26. The apparatus of claim 21, further comprising:

means for coding a second quality metric message comprising a second quality metric syntax element, wherein the second quality metric syntax element indicates a second value of a second quality metric related to a sub-picture of the picture.

27. The apparatus of claim 21, further comprising:

means for coding a second quality metric message comprising a second quality metric syntax element, wherein the second quality metric syntax element indicates a second value of a second quality metric related to a region of interest of the picture.

28. The apparatus of claim 21, wherein the means for coding comprises means for decoding, and wherein the apparatus further comprises:

applying post-processing techniques to the picture in accordance with the value of the quality metric to form a processed picture; and

a unit for displaying the processed picture.

29. The apparatus of claim 21, wherein the quality metric message comprises a quality metric Supplemental Enhancement Information (SEI) message.

30. The apparatus of claim 21, wherein the quality metric message comprises a quality metric open bit stream unit (OBU).

31. A non-transitory computer-readable storage medium storing instructions that, when executed, cause one or more processors of a device configured to process video data to:

receiving a picture; and

a quality metric message is coded that includes a quality metric syntax element, wherein the quality metric syntax element indicates a value of a quality metric associated with the picture.

32. The non-transitory computer-readable storage medium of claim 31, wherein the instructions further cause the one or more processors to:

coding a quality metric type syntax element in the quality metric message, wherein the quality metric type syntax element indicates a quality metric from a type of quality metric indicated by the quality metric syntax element among a plurality of types of quality metrics.

33. The non-transitory computer-readable storage medium of claim 32, wherein the plurality of types of quality metrics comprise peak signal-to-noise ratio (PSNR).

34. The non-transitory computer-readable storage medium of claim 32, wherein the plurality of types of quality metrics comprise two or more of: peak signal-to-noise ratio (PSNR), structural Similarity Index (SSIM), multi-scale structural similarity index (MS-SSIM), video Quality Metric (VQM), weighted PSNR (wPSNR), weighted to sphere uniform PSNR (WS-PSNR), sequence PSNR, sequence wPSNR, or sequence WS-PSNR.
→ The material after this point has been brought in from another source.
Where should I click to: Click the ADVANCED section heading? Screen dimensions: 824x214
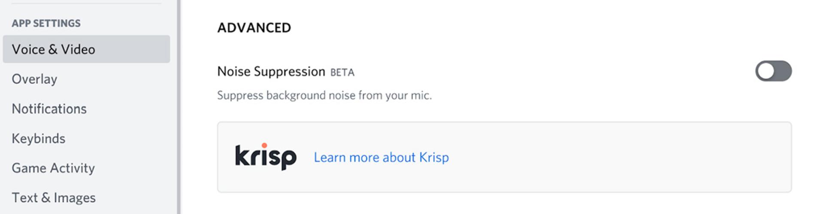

35. The non-transitory computer-readable storage medium of claim 32, wherein the quality metric syntax element indicates the value of the quality metric indicated by the quality metric type syntax element.

36. The non-transitory computer-readable storage medium of claim 31, wherein the instructions further cause the one or more processors to:

a second quality metric message is coded that includes a second quality metric syntax element, wherein the second quality metric syntax element indicates a second value of a second quality metric related to a sub-picture of the picture.

37. The non-transitory computer-readable storage medium of claim 31, wherein the instructions further cause the one or more processors to:

A second quality metric message is coded that includes a second quality metric syntax element, wherein the second quality metric syntax element indicates a second value of a second quality metric related to a region of interest of the picture.

38. The non-transitory computer-readable storage medium of claim 31, wherein the device is configured to decode the quality metric message, and wherein the instructions further cause the one or more processors to:

applying post-processing techniques to the picture in accordance with the value of the quality metric to form a processed picture; and

displaying the processed picture.

39. The non-transitory computer-readable storage medium of claim 31, wherein the quality metric message comprises a quality metric Supplemental Enhancement Information (SEI) message.

40. The non-transitory computer-readable storage medium of claim 31, wherein the quality metric message comprises a quality metric open bit stream unit (OBU).